In the data below, one line contains "Klicke hier für echte Sexkontakte! (864, 914)" and a later one contains "Rosette ficken im Wald (1058, 1305)". Print both, with every line between them, exactly and alone.

|---|

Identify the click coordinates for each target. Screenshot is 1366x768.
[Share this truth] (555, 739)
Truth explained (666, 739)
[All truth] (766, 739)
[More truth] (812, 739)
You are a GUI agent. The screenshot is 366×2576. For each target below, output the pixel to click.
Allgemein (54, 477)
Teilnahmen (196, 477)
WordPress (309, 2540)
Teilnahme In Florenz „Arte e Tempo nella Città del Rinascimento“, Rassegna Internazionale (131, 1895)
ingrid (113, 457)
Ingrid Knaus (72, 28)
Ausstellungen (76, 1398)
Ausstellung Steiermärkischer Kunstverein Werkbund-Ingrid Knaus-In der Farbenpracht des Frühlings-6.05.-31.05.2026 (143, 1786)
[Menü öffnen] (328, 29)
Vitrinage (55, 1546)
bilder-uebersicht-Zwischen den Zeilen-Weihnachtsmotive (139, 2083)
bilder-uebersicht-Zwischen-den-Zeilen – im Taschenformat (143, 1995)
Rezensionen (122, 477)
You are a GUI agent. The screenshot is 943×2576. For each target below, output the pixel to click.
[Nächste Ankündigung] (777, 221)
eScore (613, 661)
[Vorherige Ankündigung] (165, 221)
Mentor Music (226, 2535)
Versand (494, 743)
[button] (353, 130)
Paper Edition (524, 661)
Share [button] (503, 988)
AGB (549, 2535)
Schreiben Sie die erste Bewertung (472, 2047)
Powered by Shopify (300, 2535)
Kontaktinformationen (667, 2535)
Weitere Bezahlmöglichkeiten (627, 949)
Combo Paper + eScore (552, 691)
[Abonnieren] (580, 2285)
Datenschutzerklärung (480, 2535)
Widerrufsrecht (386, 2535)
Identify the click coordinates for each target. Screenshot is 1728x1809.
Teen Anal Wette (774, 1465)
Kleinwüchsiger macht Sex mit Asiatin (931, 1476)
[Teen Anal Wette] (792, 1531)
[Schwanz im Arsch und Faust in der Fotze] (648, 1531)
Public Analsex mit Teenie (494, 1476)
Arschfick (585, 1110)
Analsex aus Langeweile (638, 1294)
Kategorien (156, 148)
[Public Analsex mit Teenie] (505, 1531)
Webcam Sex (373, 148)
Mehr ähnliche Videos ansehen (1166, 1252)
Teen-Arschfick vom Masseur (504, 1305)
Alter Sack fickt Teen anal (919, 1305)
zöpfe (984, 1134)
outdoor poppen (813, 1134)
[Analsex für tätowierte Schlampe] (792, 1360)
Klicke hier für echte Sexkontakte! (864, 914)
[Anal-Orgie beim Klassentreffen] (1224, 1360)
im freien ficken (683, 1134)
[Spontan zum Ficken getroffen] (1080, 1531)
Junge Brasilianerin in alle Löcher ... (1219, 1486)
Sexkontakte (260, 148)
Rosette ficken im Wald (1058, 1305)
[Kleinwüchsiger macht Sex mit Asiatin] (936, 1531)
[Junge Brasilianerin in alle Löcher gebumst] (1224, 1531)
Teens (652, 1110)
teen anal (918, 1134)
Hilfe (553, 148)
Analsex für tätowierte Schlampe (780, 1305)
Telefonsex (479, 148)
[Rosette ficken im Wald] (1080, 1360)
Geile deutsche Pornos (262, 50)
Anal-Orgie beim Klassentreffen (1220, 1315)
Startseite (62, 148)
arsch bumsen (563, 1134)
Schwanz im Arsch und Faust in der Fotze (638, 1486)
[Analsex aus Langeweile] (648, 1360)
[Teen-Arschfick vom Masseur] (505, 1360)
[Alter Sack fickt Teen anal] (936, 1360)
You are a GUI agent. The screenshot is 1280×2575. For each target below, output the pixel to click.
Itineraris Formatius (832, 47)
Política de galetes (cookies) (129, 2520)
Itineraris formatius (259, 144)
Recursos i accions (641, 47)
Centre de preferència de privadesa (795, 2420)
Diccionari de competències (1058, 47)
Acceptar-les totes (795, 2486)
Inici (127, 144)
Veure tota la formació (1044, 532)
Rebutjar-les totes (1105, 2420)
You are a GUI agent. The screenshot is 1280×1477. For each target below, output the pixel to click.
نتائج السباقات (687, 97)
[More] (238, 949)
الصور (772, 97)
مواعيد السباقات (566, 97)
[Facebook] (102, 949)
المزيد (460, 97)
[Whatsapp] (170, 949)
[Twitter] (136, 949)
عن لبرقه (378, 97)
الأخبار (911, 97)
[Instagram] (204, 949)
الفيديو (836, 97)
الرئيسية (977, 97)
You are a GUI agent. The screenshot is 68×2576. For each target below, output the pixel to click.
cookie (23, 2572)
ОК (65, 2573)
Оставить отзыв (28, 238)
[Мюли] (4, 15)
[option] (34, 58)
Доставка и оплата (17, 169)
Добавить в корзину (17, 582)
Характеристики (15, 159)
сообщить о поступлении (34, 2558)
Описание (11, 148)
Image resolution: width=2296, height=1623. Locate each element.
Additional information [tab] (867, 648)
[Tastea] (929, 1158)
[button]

|---|

• _Answer for this exercise_:
Klicke hier für echte Sexkontakte! (864, 914)
[Anal-Orgie beim Klassentreffen] (1224, 1360)
im freien ficken (683, 1134)
[Spontan zum Ficken getroffen] (1080, 1531)
Junge Brasilianerin in alle Löcher ... (1219, 1486)
Sexkontakte (260, 148)
Rosette ficken im Wald (1058, 1305)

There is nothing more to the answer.